= WORK REQUIRED =
Repeat the lines of the records below exactly as they appear, beginning with the line that contains "Given: Click the half-filled" and continuing through the line that contains "Looking at the screenshot, I should [x=496, y=90].", with both of those lines included.

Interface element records
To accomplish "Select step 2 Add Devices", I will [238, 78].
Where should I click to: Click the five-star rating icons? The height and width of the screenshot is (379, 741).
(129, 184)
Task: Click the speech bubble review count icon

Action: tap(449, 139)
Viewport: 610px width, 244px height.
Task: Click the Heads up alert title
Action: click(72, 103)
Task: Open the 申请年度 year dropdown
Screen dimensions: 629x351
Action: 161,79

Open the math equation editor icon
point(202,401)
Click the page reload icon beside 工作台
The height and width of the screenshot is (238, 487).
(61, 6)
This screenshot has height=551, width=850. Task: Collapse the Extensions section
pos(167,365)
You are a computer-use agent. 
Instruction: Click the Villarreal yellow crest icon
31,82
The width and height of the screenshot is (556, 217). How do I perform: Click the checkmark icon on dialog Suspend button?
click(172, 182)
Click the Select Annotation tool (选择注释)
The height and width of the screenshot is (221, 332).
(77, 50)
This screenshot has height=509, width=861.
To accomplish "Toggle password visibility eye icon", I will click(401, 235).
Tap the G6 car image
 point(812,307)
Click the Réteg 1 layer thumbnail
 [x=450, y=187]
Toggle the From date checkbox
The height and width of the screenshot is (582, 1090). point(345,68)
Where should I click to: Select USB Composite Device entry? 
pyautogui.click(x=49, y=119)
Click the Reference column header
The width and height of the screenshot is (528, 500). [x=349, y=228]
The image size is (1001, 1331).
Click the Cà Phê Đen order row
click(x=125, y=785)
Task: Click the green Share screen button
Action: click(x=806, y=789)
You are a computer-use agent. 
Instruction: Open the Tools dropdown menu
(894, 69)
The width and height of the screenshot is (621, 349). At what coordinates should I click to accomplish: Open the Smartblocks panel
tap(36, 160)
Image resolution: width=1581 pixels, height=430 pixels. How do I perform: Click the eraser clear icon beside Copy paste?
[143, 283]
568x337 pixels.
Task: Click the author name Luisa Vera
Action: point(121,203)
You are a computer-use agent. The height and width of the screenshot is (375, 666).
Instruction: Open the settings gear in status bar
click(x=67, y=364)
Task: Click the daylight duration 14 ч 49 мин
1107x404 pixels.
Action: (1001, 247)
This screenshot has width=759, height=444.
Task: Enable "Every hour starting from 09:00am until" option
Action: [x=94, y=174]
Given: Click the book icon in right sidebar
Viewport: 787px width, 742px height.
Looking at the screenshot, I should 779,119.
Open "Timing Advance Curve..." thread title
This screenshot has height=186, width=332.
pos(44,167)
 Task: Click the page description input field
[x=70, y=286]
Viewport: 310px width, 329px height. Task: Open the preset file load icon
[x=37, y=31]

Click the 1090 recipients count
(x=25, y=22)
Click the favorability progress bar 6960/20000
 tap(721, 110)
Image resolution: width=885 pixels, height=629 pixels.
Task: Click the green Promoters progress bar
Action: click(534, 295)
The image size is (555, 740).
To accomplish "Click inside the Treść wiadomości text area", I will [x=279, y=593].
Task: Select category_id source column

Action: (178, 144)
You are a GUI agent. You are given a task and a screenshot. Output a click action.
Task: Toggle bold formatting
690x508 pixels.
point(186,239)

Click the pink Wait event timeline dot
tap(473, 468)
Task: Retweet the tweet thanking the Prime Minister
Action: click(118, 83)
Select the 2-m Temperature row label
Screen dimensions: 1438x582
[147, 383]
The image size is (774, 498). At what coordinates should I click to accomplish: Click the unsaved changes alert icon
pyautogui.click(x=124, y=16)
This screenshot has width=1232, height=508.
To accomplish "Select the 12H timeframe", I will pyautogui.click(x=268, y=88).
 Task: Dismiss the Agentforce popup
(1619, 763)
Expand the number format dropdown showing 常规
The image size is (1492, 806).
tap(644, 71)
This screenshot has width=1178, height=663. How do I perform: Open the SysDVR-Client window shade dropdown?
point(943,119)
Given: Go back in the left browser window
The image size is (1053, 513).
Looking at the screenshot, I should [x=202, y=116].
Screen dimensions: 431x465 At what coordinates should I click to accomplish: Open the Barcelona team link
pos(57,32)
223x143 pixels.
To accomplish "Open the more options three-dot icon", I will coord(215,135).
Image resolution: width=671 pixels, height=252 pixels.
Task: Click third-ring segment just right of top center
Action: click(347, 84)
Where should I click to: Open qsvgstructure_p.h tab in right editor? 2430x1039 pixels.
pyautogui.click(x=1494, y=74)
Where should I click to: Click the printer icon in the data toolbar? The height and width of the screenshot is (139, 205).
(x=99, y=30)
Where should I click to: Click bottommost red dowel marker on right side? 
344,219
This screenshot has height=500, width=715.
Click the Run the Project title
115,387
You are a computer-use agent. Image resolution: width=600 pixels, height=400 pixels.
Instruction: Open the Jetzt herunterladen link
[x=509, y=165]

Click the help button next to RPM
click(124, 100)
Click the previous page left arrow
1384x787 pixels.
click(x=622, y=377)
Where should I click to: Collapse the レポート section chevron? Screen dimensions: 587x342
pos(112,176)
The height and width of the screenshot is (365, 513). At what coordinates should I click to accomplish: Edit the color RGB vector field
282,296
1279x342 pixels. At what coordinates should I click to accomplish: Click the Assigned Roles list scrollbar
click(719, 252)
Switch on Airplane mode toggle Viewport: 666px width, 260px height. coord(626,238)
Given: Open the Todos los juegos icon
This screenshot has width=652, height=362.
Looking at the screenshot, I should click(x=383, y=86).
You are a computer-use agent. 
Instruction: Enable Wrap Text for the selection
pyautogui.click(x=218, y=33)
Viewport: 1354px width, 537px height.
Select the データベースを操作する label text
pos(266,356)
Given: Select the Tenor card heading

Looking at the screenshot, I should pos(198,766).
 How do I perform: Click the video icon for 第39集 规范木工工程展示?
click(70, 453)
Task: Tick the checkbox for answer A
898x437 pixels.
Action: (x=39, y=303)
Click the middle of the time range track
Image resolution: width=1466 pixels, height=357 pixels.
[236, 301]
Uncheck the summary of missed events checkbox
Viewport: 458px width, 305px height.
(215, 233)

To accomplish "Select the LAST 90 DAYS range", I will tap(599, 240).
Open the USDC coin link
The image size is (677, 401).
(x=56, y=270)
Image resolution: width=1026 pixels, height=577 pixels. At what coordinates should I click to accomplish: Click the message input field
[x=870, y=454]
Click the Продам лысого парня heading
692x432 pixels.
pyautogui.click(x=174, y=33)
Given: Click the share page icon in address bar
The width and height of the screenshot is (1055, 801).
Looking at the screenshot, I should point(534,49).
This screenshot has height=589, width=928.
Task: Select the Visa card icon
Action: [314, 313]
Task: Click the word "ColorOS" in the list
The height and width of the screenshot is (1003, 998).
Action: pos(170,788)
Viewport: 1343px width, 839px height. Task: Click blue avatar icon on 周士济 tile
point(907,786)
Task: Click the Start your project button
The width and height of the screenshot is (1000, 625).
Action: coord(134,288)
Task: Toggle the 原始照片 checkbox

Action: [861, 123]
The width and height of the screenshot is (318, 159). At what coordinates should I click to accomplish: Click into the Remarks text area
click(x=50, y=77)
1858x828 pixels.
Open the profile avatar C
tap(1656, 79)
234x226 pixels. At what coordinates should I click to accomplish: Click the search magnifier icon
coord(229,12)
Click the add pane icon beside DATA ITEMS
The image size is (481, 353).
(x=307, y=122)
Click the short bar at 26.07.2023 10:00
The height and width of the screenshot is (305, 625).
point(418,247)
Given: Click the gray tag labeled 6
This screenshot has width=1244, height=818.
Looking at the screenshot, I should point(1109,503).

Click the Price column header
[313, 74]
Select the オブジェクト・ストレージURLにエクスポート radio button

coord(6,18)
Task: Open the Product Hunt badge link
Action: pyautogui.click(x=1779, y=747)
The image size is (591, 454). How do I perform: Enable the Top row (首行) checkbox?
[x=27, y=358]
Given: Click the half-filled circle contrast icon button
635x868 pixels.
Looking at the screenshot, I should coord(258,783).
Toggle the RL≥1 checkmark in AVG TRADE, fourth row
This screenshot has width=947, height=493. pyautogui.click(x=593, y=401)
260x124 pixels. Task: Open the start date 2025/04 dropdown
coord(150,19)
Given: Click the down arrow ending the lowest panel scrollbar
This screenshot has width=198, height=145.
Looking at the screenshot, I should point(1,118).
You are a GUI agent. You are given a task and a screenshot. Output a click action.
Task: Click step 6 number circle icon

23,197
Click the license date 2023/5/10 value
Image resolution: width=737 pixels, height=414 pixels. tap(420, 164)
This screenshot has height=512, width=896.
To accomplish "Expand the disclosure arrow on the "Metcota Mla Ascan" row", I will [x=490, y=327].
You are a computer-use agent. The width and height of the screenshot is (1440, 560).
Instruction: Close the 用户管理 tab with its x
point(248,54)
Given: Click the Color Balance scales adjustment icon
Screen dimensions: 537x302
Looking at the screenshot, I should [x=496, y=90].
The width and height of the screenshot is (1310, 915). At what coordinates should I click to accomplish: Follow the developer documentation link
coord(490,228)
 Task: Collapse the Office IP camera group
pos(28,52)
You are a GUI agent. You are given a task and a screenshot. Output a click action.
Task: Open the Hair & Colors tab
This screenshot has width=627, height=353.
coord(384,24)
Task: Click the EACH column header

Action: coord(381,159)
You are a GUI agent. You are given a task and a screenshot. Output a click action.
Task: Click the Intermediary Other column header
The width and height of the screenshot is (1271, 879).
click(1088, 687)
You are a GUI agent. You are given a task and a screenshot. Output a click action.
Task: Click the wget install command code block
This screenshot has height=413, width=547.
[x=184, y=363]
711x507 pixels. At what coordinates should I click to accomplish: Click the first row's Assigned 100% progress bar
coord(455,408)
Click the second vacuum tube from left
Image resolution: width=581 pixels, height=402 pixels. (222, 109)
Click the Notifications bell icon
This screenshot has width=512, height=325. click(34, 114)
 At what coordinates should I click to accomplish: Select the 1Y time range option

= FINISHED EXERCISE =
Given: Click the half-filled circle contrast icon button
635x868 pixels.
Looking at the screenshot, I should coord(258,783).
Toggle the RL≥1 checkmark in AVG TRADE, fourth row
This screenshot has width=947, height=493. pyautogui.click(x=593, y=401)
260x124 pixels. Task: Open the start date 2025/04 dropdown
coord(150,19)
Given: Click the down arrow ending the lowest panel scrollbar
This screenshot has width=198, height=145.
Looking at the screenshot, I should point(1,118).
You are a GUI agent. You are given a task and a screenshot. Output a click action.
Task: Click step 6 number circle icon

23,197
Click the license date 2023/5/10 value
Image resolution: width=737 pixels, height=414 pixels. tap(420, 164)
This screenshot has height=512, width=896.
To accomplish "Expand the disclosure arrow on the "Metcota Mla Ascan" row", I will [x=490, y=327].
You are a computer-use agent. The width and height of the screenshot is (1440, 560).
Instruction: Close the 用户管理 tab with its x
point(248,54)
Given: Click the Color Balance scales adjustment icon
Screen dimensions: 537x302
Looking at the screenshot, I should [x=496, y=90].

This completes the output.